2. Japanese Breakfast – Jubilee

Man, Soft Sounds from Another Planet feels like it came out a whole lifetime ago. It’s good to have Japanese Breakfast back, and even better that Michelle Zauner seems to be in a good place and writing such joyful music. I was curious about the persimmons on the cover of Jubilee and found this quote: “In a lot of East Asian cultures, they’ll hang persimmons. They start out as very hard, bitter fruit, and they mature over time and become sweetened, dried fruit. I liked that metaphor: of being a hard, bitter person who’s been put on display and that has matured over time and has allowed myself to get sweetened.” That’s awesome. Not only is the music peppy, the band is doing goofy things like re-recording “Be Sweet” for the cottagecore Sims expansion. Perhaps the biggest surprise was “Slide Tackle,” a song you could totally dance to and easily the track I’ve listened to the most from Jubilee. Also this is another album on my list that has two similarly titled tracks; “Posing in Bondage” and “Posing for Cars.”

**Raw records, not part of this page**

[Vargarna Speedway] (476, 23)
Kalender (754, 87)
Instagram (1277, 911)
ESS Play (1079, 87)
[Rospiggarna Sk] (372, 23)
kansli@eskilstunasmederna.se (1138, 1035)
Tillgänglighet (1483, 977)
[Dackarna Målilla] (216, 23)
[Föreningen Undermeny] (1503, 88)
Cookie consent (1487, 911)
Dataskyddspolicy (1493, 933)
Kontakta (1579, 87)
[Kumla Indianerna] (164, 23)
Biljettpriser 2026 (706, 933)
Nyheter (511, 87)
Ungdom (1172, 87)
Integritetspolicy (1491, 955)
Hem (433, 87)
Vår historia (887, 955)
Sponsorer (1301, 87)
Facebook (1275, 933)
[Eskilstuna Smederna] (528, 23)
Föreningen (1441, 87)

1. Cassandra Jenkins – An Overview on Phenomenal Nature

If you haven’t heard it yet, An Overview on Phenomenal Nature is seven tracks long. Here are my top seven most listened to songs of 2021. I don’t know why they’re not in the same order as on the album, but you get my point. And to be clear, those aren’t my most listened to tracks released in 2021, those are the songs I listened to the most out of all music in the last year. That’s how good I think Cassandra Jenkins’ sophomore album is. If I got a chance to interview Cassandra Jenkins, I would ask her what variant spelling of “Haley” she’ll use on her third album after she did a song called “Hailey” on this and already had a song called “Halley” on her first album, Play Till You Win. And then I’d ask her why songs about Norway, like her “Ambiguous Norway” and Beach House’s “Norway” always feel like they’re not really about that Nordic country. I would ask her dumb questions like these because I’m otherwise just gobsmacked by the titanic sonic achievement that is An Overview on Phenomenal Nature. From the humble beginnings of “Michelangelo” to the philosophical musings of “Hard Drive” (which endeavors to wring every possible meaning out of those two words) to the delicate wordlessness of “The Ramble,” this album always seemed to have exactly what I needed when I needed it. I’ve been obsessed with it since last February and I’ll probably still be listening to it come next February.

  1. Hey, we had the same #1! Pretty sure that’s never happened before.